[Parts of the exercise]:
1 - From the Herstmonceux excerpt, list every named road. Give the road names only.
2 - Answer these from the Herstmonceux excerpt:
(a) How many hectares does the registered site cover?
(b) About how large was the estate when the 1570 survey was made?
(c) Who built West Lodge, and in what year?
3 - Echo a passage of the Herstmonceux excerpt word for word. Begin at the words containing "Herstmonceux is renowned" and stop after "and rhododendron garden.".

[Excerpt provided]:
━━━━━━━━

Herstmonceux is renowned for its magnificent moated castle, set in beautiful parkland and Elizabethan gardens. The gardens include a walled garden within which a formal garden was developed in the 20th century. The site includes a rose garden, herb garden and rhododendron garden.

The following is from the Register of Parks and Gardens of Special Historic Interest. For the most up-to-date Register entry, please visit the The National Heritage List for England (NHLE):

www.historicengland.org.uk/listing/the-list

A 15th century castle, surrounded by a medieval park with significant surviving landscape and archaeological features, additional 18th century landscape and built features, and with new and restored elements from the 20th century.

DESCRIPTION

LOCATION, AREA, BOUNDARIES, LANDFORM, SETTING

Herstmonceux Castle and park and Herstmonceux Place which together comprise the 148ha of the registered site lie just to the south of the A271 Hailsham to Battle road. The site is screened on its west side by a woodland belt along Church Road which runs south from the A271, past the west front of Herstmonceux Place to All Saints' church, which sits just outside the south-west corner of the park. To the west of Church Road and south-west of the park's southern boundary, hedged pasture merges into the flat, open landscape water systems of the Pevensey Levels. The east side of the site is bounded by Wartling Road and partly screened by Wartling Wood on its far side. Wartling village lies about 1km away across bordering farmland to the south-east. The northern boundary merges into farmland with small woods.

While the present east and west road boundaries of the park appear to be of early C15 origin and have remained unchanged since, the medieval park extended further to the south and also to the north and north-west, reaching the villages of Windmill Hill and of Gardener Street on the present A271. The estate had been reduced in size to about 160ha by the time a survey was made in 1570 (BM). The Castle is sited at the south end of a stream valley emerging from the very edge of the Weald onto the Pevensey Levels. The parkland rises to the north and east to sheltering wooded crests. To the north-west a high ridge separates the Castle from the site of Herstmonceux Place.

ENTRANCES AND APPROACHES

The present main entrance to the Castle and the park is from Wartling Road in the south-east corner, a drive running c 700m westwards before turning north to the Castle's west-facing entrance front. There is a second entrance in the south-west corner on Church Lane beside West Lodge, built by Godfrey in 1933, the drive from here, known by its post-war name of Flamsteed Road, probably serving as the Castle's principal entrance in the C15 and connecting it with All Saints' church. Both entrances and drives are recorded on the 1570 survey, together with a third gate, Cowper's Gate, on the north boundary north-west of Comphurst Wood. In the C15 the west and east gates were linked by a medieval road which survives (1990s) as a well-defined track lying to the south of the present main entrance drive, which follows a C20 alignment.

━━━━━━━━

[Data provided]:
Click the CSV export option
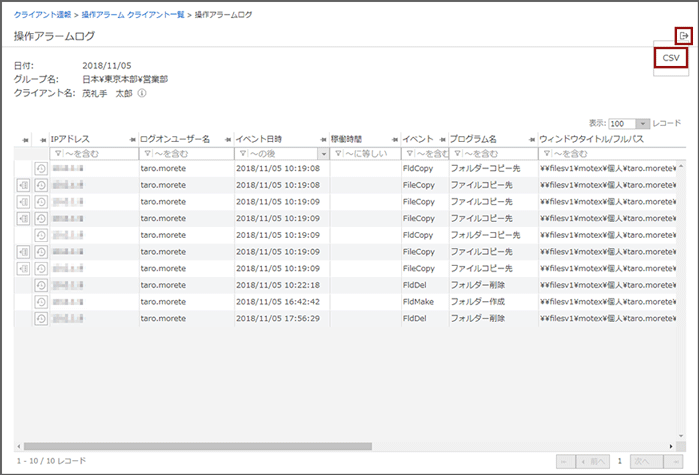This screenshot has width=699, height=475. pyautogui.click(x=671, y=59)
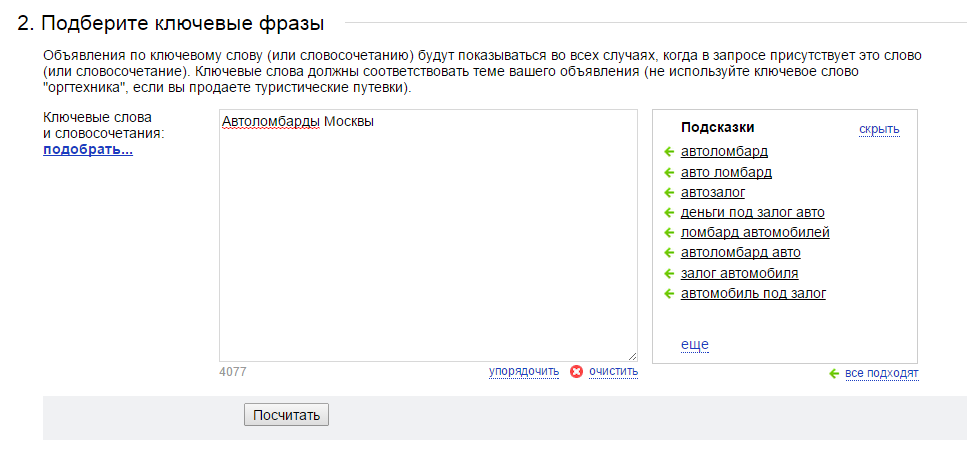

━━━━━━━━

[Responses]:
1 -
A271 (the Hailsham to Battle road)
Church Road
Wartling Road
Church Lane
Flamsteed Road

2 -
(a) 148ha.
(b) About 160ha.
(c) Godfrey, in 1933.

3 -
Herstmonceux is renowned for its magnificent moated castle, set in beautiful parkland and Elizabethan gardens. The gardens include a walled garden within which a formal garden was developed in the 20th century. The site includes a rose garden, herb garden and rhododendron garden.